# WHAT THE TASK ASKS
Copy the lines of the entries exactly, from the opening one to the one holding "Image resolution: width=1280, height=2070.", and leave out everything after.

# TASK DATA
::::
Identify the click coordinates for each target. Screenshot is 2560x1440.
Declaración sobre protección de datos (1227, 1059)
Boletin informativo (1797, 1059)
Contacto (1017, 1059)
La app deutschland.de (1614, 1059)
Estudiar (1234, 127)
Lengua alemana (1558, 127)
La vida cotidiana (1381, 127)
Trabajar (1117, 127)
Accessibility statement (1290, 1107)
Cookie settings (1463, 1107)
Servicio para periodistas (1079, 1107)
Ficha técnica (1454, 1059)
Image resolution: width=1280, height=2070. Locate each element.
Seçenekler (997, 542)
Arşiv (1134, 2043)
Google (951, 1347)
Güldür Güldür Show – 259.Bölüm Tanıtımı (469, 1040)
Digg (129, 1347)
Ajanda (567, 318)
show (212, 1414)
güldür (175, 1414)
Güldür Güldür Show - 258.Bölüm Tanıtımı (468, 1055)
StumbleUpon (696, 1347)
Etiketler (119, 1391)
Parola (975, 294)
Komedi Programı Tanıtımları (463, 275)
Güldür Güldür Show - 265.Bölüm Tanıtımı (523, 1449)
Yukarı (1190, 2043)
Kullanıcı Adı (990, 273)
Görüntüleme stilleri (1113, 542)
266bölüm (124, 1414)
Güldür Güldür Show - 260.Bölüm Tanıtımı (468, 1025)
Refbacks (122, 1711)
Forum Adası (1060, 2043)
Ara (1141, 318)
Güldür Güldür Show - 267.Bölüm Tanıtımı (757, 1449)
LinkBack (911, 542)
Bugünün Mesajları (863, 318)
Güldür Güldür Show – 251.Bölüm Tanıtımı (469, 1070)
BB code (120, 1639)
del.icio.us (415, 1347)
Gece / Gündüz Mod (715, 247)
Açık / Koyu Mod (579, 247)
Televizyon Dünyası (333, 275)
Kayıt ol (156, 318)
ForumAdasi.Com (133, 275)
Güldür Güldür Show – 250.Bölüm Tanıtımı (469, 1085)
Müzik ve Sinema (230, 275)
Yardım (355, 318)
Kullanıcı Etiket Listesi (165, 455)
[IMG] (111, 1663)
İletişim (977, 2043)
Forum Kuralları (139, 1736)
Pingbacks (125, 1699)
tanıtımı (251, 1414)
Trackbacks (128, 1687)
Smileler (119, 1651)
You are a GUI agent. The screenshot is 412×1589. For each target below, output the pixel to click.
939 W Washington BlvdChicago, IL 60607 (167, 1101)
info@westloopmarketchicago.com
::::
# TASK RESPONSE
Identify the click coordinates for each target. Screenshot is 2560x1440.
Declaración sobre protección de datos (1227, 1059)
Boletin informativo (1797, 1059)
Contacto (1017, 1059)
La app deutschland.de (1614, 1059)
Estudiar (1234, 127)
Lengua alemana (1558, 127)
La vida cotidiana (1381, 127)
Trabajar (1117, 127)
Accessibility statement (1290, 1107)
Cookie settings (1463, 1107)
Servicio para periodistas (1079, 1107)
Ficha técnica (1454, 1059)
Image resolution: width=1280, height=2070. Locate each element.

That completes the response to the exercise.